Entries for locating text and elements
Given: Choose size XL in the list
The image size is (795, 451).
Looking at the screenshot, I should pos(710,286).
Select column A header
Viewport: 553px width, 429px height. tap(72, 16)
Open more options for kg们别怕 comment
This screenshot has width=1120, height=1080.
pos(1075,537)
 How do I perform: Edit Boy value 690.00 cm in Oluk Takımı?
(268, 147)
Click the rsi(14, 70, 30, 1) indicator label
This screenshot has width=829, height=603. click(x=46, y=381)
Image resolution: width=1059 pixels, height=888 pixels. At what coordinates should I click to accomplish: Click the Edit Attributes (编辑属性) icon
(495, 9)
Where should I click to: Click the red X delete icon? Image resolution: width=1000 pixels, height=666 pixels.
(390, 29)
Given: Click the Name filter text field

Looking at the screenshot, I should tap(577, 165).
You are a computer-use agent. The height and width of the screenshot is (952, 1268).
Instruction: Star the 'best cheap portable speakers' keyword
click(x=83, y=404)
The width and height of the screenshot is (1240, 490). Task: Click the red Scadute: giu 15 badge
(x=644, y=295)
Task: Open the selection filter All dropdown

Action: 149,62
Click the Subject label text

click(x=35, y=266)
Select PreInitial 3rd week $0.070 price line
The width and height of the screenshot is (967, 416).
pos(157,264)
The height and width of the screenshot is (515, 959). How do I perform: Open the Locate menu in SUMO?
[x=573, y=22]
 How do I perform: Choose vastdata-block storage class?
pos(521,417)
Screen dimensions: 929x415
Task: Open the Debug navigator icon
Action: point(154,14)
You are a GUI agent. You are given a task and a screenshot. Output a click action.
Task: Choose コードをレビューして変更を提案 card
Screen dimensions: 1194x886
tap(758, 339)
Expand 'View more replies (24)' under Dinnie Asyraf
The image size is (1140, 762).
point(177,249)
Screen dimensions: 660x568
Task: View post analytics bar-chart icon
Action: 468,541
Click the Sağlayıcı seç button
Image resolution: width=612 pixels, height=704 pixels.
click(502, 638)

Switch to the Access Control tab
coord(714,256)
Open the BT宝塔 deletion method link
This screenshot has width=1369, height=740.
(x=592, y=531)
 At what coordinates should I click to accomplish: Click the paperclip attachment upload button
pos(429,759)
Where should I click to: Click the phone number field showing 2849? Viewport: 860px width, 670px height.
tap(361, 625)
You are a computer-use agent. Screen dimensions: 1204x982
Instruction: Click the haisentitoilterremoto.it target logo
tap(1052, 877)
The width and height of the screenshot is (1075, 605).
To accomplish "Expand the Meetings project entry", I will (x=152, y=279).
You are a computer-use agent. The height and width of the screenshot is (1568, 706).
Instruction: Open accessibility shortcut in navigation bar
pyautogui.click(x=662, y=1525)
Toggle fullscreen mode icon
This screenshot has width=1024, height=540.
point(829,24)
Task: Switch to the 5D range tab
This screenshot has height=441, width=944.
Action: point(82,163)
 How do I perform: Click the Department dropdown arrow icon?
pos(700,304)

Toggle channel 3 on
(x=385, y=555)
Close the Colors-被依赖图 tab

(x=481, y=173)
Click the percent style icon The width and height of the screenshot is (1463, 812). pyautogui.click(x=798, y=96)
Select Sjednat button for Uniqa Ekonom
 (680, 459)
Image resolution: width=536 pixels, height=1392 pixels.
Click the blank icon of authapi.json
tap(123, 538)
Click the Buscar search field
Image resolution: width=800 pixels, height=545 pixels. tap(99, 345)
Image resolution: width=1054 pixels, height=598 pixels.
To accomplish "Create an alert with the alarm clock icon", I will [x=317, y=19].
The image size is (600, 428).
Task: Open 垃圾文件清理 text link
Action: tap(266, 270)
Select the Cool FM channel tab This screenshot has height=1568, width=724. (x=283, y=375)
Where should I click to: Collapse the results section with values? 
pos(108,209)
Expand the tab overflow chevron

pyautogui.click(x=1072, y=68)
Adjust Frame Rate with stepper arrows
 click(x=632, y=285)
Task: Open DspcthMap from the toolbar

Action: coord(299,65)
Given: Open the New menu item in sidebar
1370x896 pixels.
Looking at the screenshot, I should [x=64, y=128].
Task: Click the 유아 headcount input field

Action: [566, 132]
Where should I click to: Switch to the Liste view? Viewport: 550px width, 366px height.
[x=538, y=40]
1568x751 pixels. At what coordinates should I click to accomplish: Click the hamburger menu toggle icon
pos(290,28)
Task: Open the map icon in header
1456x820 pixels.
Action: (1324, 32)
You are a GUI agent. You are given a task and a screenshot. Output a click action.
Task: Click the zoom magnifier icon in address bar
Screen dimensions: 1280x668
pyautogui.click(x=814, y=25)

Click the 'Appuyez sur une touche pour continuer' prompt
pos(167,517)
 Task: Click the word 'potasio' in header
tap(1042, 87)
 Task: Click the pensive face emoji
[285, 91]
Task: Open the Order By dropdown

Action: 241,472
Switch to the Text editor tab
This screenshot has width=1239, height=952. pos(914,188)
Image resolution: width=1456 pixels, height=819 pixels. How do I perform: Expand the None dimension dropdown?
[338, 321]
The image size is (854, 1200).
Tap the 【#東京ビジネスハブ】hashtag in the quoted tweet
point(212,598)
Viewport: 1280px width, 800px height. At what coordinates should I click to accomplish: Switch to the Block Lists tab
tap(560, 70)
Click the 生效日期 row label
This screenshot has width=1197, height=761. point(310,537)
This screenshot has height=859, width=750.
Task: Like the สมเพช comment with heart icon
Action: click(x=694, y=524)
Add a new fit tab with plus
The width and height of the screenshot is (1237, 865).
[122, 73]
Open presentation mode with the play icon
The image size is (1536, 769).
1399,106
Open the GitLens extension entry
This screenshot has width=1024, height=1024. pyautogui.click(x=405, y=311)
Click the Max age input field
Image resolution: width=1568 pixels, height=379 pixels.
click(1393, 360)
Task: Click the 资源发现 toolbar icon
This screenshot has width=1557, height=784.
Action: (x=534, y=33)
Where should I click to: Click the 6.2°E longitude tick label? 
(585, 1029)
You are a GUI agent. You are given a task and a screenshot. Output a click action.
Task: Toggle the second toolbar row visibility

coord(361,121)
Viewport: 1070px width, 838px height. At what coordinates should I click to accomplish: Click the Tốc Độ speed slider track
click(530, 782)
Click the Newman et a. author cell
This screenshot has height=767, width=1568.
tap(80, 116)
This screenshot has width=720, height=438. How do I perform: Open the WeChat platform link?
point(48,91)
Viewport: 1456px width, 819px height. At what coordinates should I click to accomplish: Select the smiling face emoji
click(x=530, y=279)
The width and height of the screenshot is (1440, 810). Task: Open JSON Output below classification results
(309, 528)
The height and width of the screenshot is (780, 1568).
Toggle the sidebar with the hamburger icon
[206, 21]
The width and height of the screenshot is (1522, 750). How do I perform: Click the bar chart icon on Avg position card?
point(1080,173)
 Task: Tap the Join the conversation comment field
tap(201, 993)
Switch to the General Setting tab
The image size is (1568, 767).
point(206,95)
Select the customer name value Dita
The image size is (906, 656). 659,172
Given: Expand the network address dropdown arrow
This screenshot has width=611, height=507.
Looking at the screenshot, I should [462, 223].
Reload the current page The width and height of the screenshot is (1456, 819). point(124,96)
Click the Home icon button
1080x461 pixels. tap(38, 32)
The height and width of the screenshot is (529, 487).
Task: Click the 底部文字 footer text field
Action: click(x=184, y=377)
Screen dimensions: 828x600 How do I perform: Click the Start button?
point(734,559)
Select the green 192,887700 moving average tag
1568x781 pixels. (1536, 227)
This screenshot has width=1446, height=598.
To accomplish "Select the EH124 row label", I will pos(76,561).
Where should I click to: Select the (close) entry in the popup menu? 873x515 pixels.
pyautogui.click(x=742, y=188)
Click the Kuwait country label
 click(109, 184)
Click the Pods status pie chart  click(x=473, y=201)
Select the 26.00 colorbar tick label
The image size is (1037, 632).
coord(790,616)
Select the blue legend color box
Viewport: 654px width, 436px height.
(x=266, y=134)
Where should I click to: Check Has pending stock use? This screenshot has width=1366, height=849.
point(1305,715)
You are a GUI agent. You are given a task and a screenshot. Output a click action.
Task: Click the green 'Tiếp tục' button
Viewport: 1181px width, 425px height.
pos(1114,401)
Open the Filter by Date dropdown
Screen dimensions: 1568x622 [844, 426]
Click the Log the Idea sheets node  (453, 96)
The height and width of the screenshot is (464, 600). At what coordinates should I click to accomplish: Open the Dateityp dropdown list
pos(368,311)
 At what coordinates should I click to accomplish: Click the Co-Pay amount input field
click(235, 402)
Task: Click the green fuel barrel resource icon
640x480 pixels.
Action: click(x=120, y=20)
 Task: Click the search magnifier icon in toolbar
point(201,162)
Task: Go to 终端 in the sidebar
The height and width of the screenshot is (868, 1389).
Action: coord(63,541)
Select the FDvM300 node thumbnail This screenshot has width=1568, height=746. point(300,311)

## What to do
Copy out in full the lines from the one containing "1568x751 pixels. At" through the one containing "tap(1042, 87)", inclusive, shifting every coordinate in the answers up by 103 and leaving all other text unchanged.

## Full answer
1568x751 pixels. At what coordinates should I click to accomplish: Click the hamburger menu toggle icon
pos(393,131)
Task: Open the map icon in header
1456x820 pixels.
Action: (1427, 135)
You are a GUI agent. You are given a task and a screenshot. Output a click action.
Task: Click the zoom magnifier icon in address bar
Screen dimensions: 1280x668
pyautogui.click(x=917, y=128)

Click the 'Appuyez sur une touche pour continuer' prompt
pos(270,620)
 Task: Click the word 'potasio' in header
tap(1145, 190)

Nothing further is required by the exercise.